Output these items as a two-column CSV with the headers "item_text" and "answer". Give one row per item and put each value in a single quoted field, with line breaks replaced by spaces and no pictures.

### EXTRACTED MATERIAL

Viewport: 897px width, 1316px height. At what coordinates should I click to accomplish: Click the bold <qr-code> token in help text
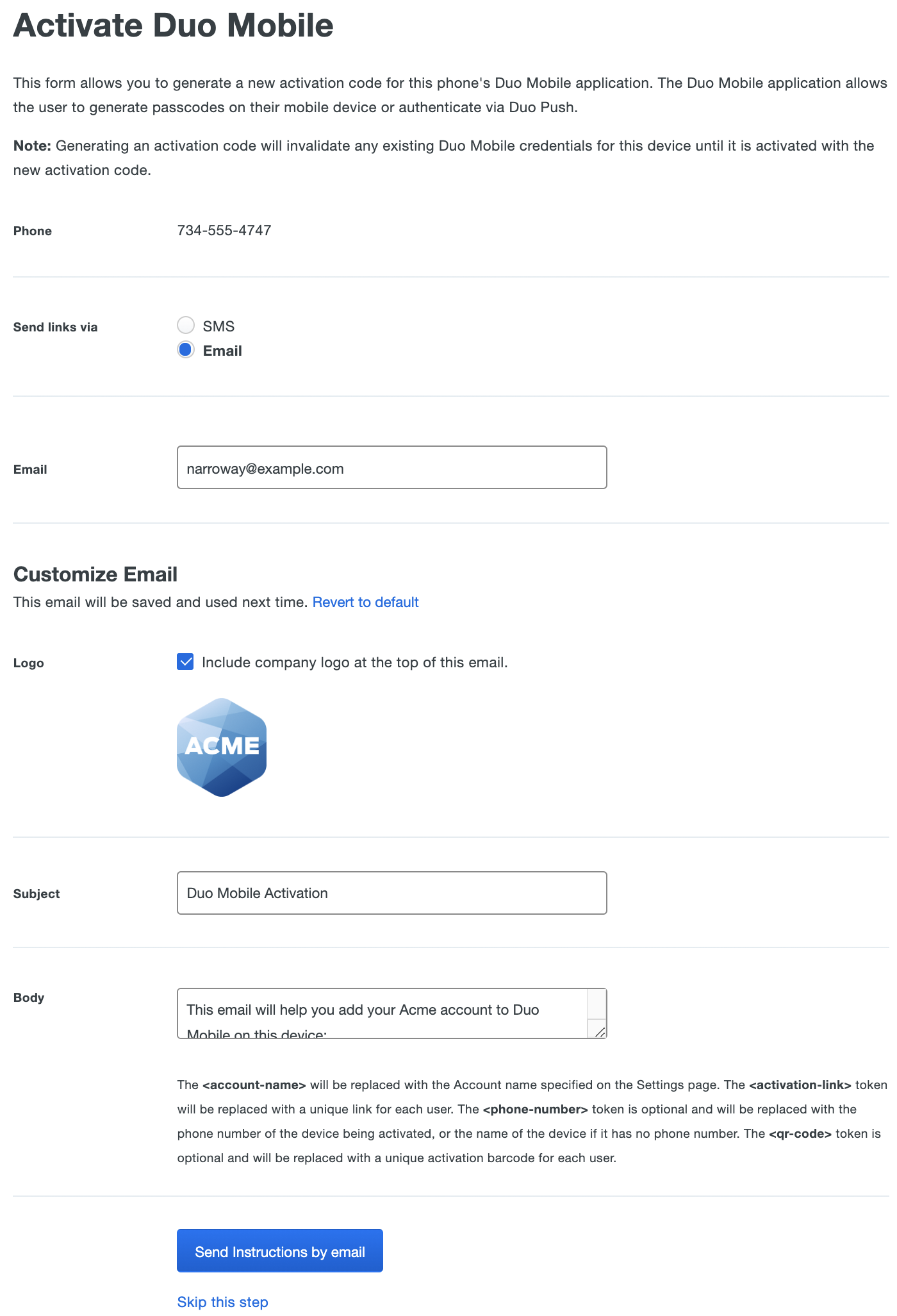click(800, 1134)
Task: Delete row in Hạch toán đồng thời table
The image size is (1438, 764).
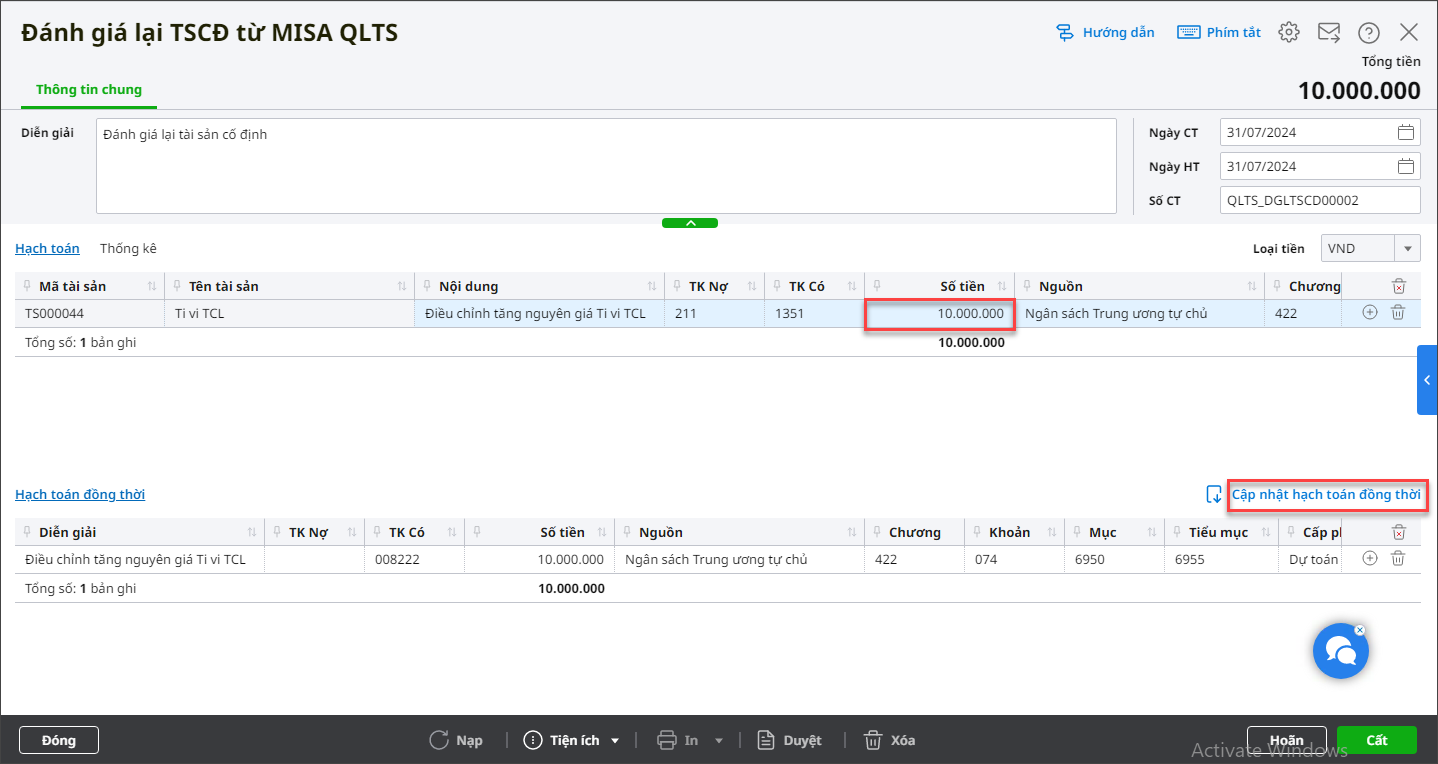Action: coord(1398,559)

######

▸ **EXERCISE OUTPUT**
item_text,answer
"Viewport: 897px width, 1316px height. At what coordinates should I click to accomplish: Click the bold <qr-code> token in help text","click(800, 1134)"
"Task: Delete row in Hạch toán đồng thời table The image size is (1438, 764).","Action: coord(1398,559)"